The New Zealand terror attack shows how far-right violence is cultivated by the internet and populist politicians
The Christchurch killer live streamed his attack over Facebook and posted his manifesto to Twitter – within hours of the massacre it was being discussed positively on right-wing YouTube channels
Forty-nine are dead and many injured in New Zealand's bloodiest act of terrorist violence, as two mosques were hit in a coordinated assault.
There are many questions remaining in the aftermath – why or how this occurred should not be among them.
The demonisation of Islam and increased levels of migration is an essential tool of far-right political populists and think tanks on both sides of the Atlantic.

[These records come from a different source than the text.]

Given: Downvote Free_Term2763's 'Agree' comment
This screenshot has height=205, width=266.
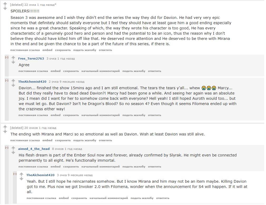Looking at the screenshot, I should tap(13, 62).
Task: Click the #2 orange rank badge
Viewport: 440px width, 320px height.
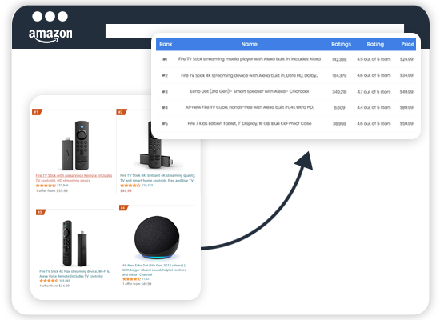Action: coord(122,112)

Serving both to align voters against a common “enemy” and to fight a proxy war over middle eastern interests, the casting of Muslims as “invaders” is a strategy that has proved reliably effective (not least for the man currently inhabiting the White House). Activists and community leaders have been highlighting these concerted campaigns for years.
It’s also a very profitable business. One need only look to the success of various activists such as ‘Tommy Robinson’ and his imitators in the United Kingdom to understand that painting a picture of society under siege by a torrent of Muslim migrants soon brings in a steady stream of donations.

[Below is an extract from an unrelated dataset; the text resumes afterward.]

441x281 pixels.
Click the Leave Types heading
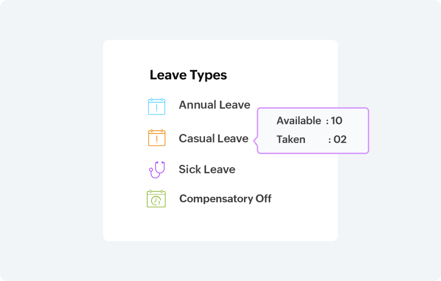pyautogui.click(x=188, y=75)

Indeed, even compared to two years ago, we are now seeing a greatly increased number of personalities attempting to establish themselves as “telling the truth” about Islam here in Britain. A recent Hope Not Hate study showed that five of the top ten most influential far right social media personalities in the world today hail from these shores.
It was inevitable that inflammatory pronouncements about Islam’s threat, made over and over again by myriad people around the world would eventually be answered with violence. Pundits reaching for their smartphone today would be wise to remember that.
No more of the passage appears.